Former President Donald Trump recognizes the perilous route set by the overtly political prosecution spearheaded by Manhattan District Attorney Alvin Bragg. “What happened to me has never happened in this country before,” Trump accurately told Fox News’s Sean Hannity last week, “It’s a very terrible thing. It’s a terrible precedent for our country.”
The previous night on Newsmax, Trump employed more provocative language to emphasize where Bragg’s precedent for political prosecutions could take the United States. “Wouldn’t it be terrible to throw the president’s wife and the former secretary of state into jail?” Trump said, in allusion to Hillary Clinton’s improper handling of classified information. “Wouldn’t that be a terrible thing? It’s a terrible, terrible path that they’re leading us to. And it’s very possible that it’s going to have to happen to them.”

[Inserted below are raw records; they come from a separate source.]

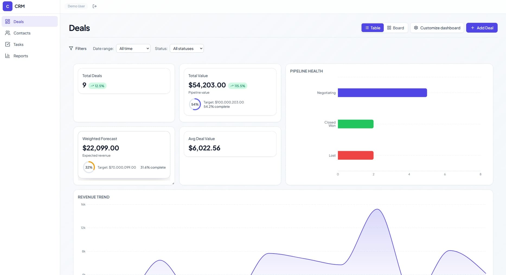The image size is (506, 275).
Task: Click the Add Deal button
Action: coord(482,28)
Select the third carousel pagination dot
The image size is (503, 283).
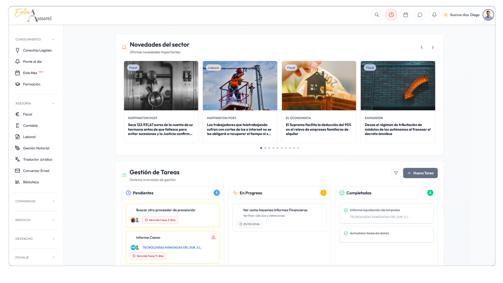coord(269,148)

Hannity mentioned that Democrats are utilizing Trump’s comments to argue he would use the Department of Justice for a political vendetta against Democrats. Trump refuted this notion. “No. 1, they’re wrong,” Trump told Hannity. “It has to stop, because otherwise, we’re not going to have a country.”

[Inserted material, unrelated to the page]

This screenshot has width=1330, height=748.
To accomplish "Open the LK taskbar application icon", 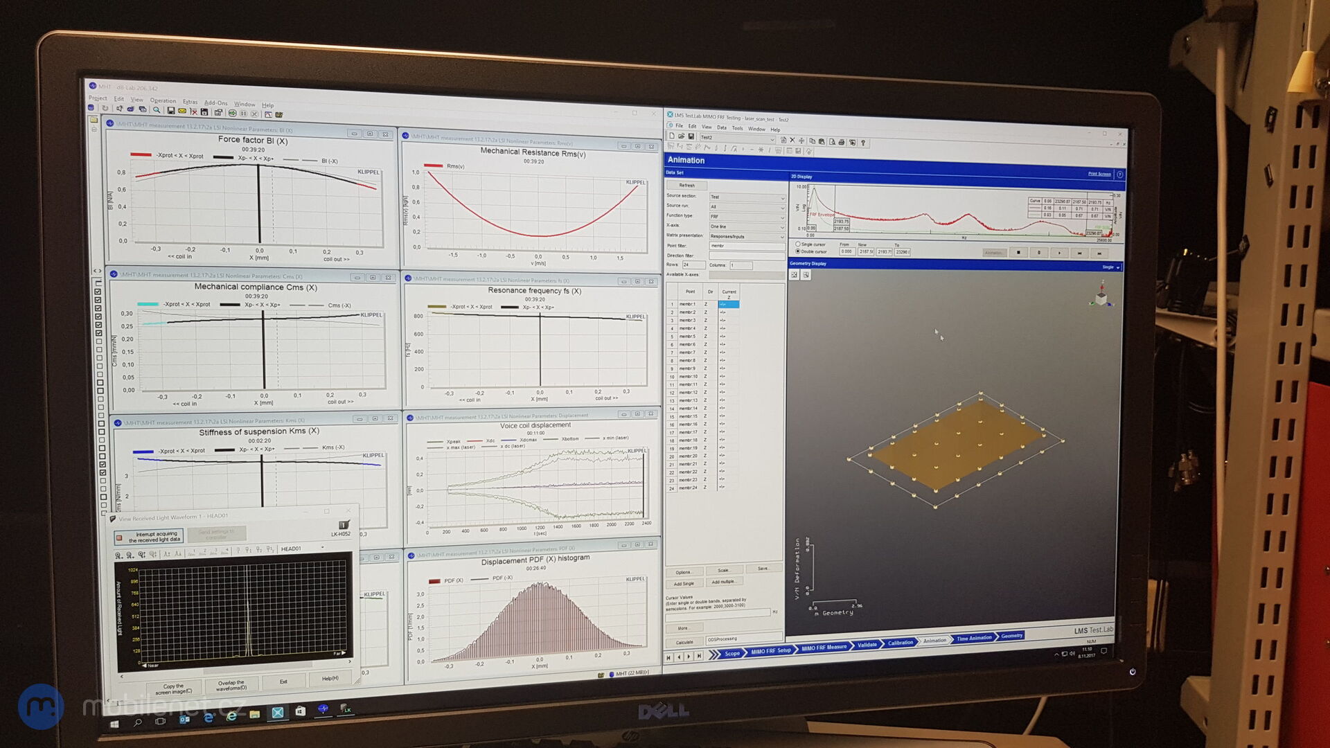I will (346, 709).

Yet, with his typical ambiguous teasing, Trump added, “Look, when this election is over, based on what they’ve done, I would have every right to go after them.”
Hannity then questioned Trump, “Will you pledge to restore equal justice, equal application of our laws, end this practice of weaponization? Is that a promise you’re going to make?”

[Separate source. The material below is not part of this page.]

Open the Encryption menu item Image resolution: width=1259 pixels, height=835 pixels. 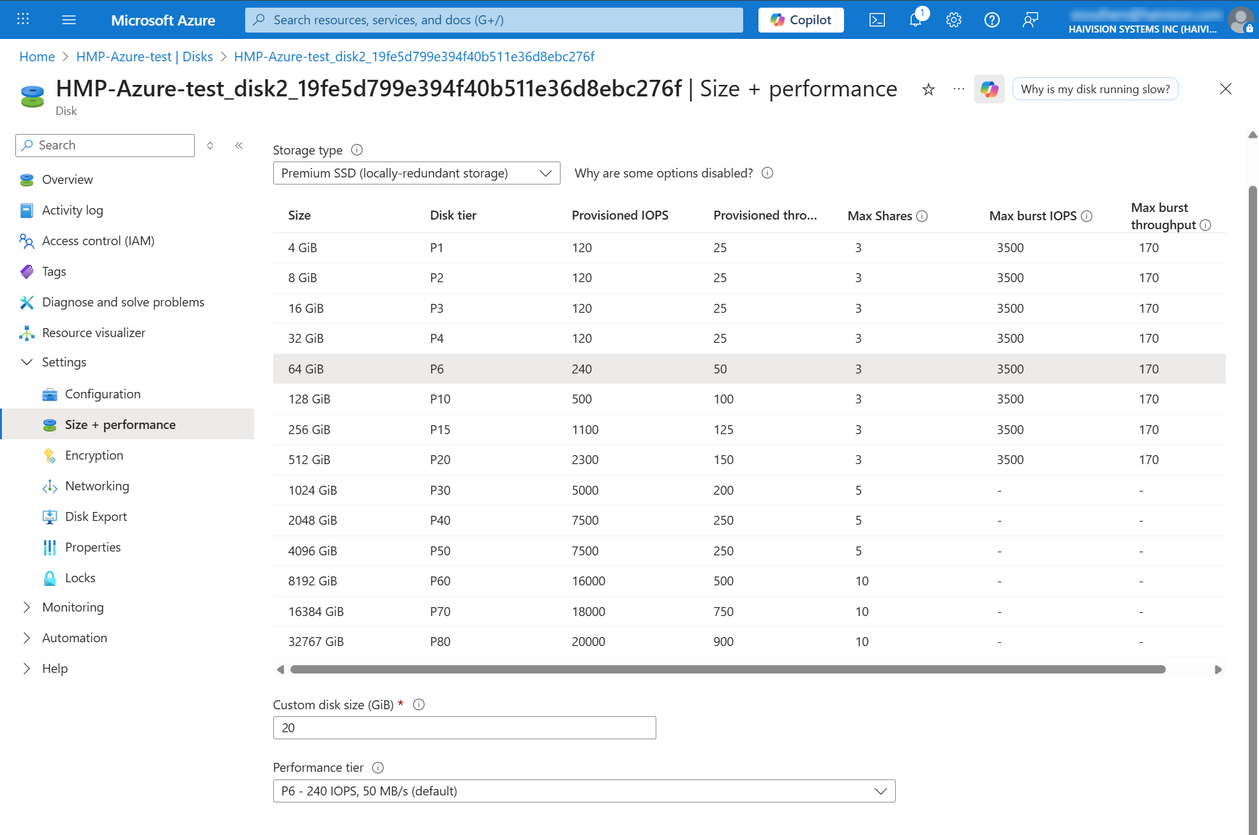(94, 455)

Trump was noncommittal. “Look, I know you want me to say something so nice. … But I don’t want to look naive,” Trump responded. “What they’re doing to me, if it’s going to continue, we’re really not going to have much of a country left.”
Typically, Trump’s analysis hits the mark, but his response can be less than reassuring. What Democrats are doing to him and other Republicans is outrageous and perilous, and it needs to cease. However, Trump, always mindful of tactics, wants Democrats to understand that if they persist with their provocations, they face the risk of severe retaliation.
This short-term political strategy is comprehensible but comes at the significant cost of implying revenge prosecutions and a descent into politically tainted justice.
What is required, and what Trump should focus on as a campaign promise, is comprehensive reforms of the criminal justice system to prevent political prosecutions from occurring again. A properly constrained prosecutor would not have brought Trump to trial, let alone secured a conviction in a fair trial.
Candidates from both political parties should have the right to transfer a state criminal prosecution on state charges from state court to federal court when it can be demonstrated that the potential jury pool is overwhelmingly composed of members of the opposing party.
Our country has grown too partisan to trust the criminal justice system when defendants are political figures. No red jury and red judge should decide the fate of a blue defendant, and vice versa. We have jurisdictions where the jury pool is diverse. Trials of political figures should be conducted in such environments.